Extracted information section start

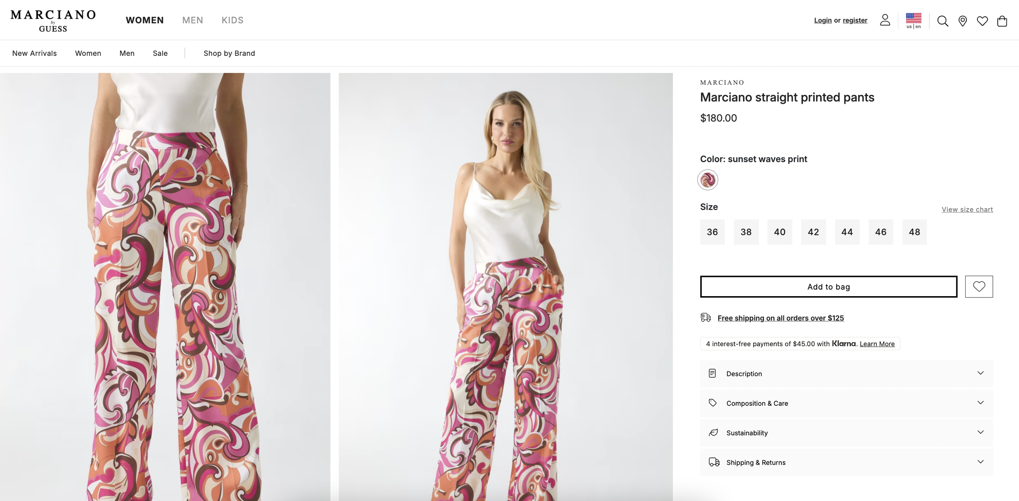Expand Composition & Care section
This screenshot has height=501, width=1019.
(x=846, y=403)
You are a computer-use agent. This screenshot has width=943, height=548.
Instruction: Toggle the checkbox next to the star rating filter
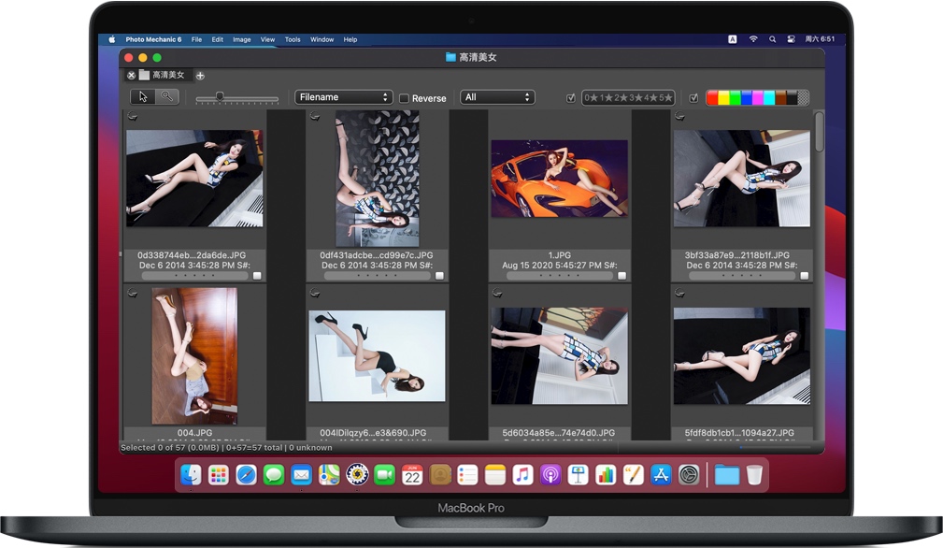pos(570,96)
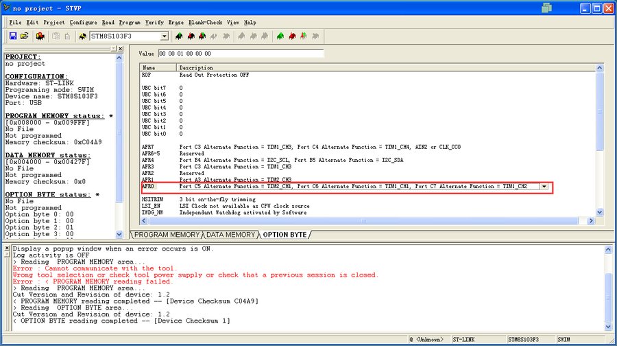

Extracted information section end

> **Problem**: No pictures should appear in the answer, which is to be the lines from the line with "You are a computer-use" through the end of the records above, restated exactly.

> **Reply**:
You are a computer-use agent. This screenshot has width=943, height=548.
Instruction: Toggle the checkbox next to the star rating filter
pos(570,96)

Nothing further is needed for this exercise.